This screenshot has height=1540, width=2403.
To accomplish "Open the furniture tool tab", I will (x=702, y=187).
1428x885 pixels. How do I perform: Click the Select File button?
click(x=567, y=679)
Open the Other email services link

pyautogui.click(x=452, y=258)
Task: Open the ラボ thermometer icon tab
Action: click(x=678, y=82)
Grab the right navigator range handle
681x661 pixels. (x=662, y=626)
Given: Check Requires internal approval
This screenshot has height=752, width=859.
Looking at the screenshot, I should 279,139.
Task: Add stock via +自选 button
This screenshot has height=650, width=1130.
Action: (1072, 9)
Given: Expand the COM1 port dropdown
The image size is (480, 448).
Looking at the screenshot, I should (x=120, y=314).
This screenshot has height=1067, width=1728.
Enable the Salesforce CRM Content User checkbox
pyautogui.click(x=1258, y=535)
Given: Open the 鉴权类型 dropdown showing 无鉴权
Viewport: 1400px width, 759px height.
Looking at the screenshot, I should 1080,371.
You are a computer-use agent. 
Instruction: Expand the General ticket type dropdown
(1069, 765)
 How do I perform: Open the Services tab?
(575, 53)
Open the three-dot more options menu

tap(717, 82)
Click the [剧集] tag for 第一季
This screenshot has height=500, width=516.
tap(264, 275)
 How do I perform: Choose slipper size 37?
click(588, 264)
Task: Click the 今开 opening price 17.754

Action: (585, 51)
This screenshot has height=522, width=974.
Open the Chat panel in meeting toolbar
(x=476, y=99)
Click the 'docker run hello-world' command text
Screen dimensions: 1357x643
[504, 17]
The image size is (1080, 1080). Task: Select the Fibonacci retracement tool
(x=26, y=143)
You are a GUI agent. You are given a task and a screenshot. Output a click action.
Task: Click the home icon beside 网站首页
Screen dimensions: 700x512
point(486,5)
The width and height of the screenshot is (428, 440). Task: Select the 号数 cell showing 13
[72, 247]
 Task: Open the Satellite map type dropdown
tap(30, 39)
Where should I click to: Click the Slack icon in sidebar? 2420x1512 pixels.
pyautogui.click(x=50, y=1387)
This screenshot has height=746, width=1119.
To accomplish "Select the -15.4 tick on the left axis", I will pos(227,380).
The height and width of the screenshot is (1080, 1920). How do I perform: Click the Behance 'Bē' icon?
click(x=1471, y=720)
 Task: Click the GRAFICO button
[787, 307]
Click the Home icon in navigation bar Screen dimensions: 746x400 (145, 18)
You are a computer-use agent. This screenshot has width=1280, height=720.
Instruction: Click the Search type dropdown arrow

______________________________

- DIRECTIONS: Swap every "dropdown" in the data above for "drop-down list", and reproduce all of the data with nothing else changed.

- EXERCISE ANSWER:
This screenshot has height=1540, width=2403.
To accomplish "Open the furniture tool tab", I will (x=702, y=187).
1428x885 pixels. How do I perform: Click the Select File button?
click(x=567, y=679)
Open the Other email services link

pyautogui.click(x=452, y=258)
Task: Open the ラボ thermometer icon tab
Action: click(x=678, y=82)
Grab the right navigator range handle
681x661 pixels. (x=662, y=626)
Given: Check Requires internal approval
This screenshot has height=752, width=859.
Looking at the screenshot, I should 279,139.
Task: Add stock via +自选 button
This screenshot has height=650, width=1130.
Action: (1072, 9)
Given: Expand the COM1 port drop-down list
The image size is (480, 448).
Looking at the screenshot, I should (x=120, y=314).
This screenshot has height=1067, width=1728.
Enable the Salesforce CRM Content User checkbox
pyautogui.click(x=1258, y=535)
Given: Open the 鉴权类型 drop-down list showing 无鉴权
Viewport: 1400px width, 759px height.
Looking at the screenshot, I should 1080,371.
You are a computer-use agent. 
Instruction: Expand the General ticket type drop-down list
(1069, 765)
 How do I perform: Open the Services tab?
(575, 53)
Open the three-dot more options menu

tap(717, 82)
Click the [剧集] tag for 第一季
This screenshot has height=500, width=516.
tap(264, 275)
 How do I perform: Choose slipper size 37?
click(588, 264)
Task: Click the 今开 opening price 17.754

Action: (585, 51)
This screenshot has height=522, width=974.
Open the Chat panel in meeting toolbar
(x=476, y=99)
Click the 'docker run hello-world' command text
Screen dimensions: 1357x643
[504, 17]
The image size is (1080, 1080). Task: Select the Fibonacci retracement tool
(x=26, y=143)
You are a GUI agent. You are given a task and a screenshot. Output a click action.
Task: Click the home icon beside 网站首页
Screen dimensions: 700x512
point(486,5)
The width and height of the screenshot is (428, 440). Task: Select the 号数 cell showing 13
[72, 247]
 Task: Open the Satellite map type drop-down list
tap(30, 39)
Where should I click to: Click the Slack icon in sidebar? 2420x1512 pixels.
pyautogui.click(x=50, y=1387)
This screenshot has height=746, width=1119.
To accomplish "Select the -15.4 tick on the left axis", I will pos(227,380).
The height and width of the screenshot is (1080, 1920). How do I perform: Click the Behance 'Bē' icon?
click(x=1471, y=720)
 Task: Click the GRAFICO button
[787, 307]
Click the Home icon in navigation bar Screen dimensions: 746x400 (145, 18)
You are a computer-use agent. This screenshot has width=1280, height=720.
Instruction: Click the Search type drop-down list arrow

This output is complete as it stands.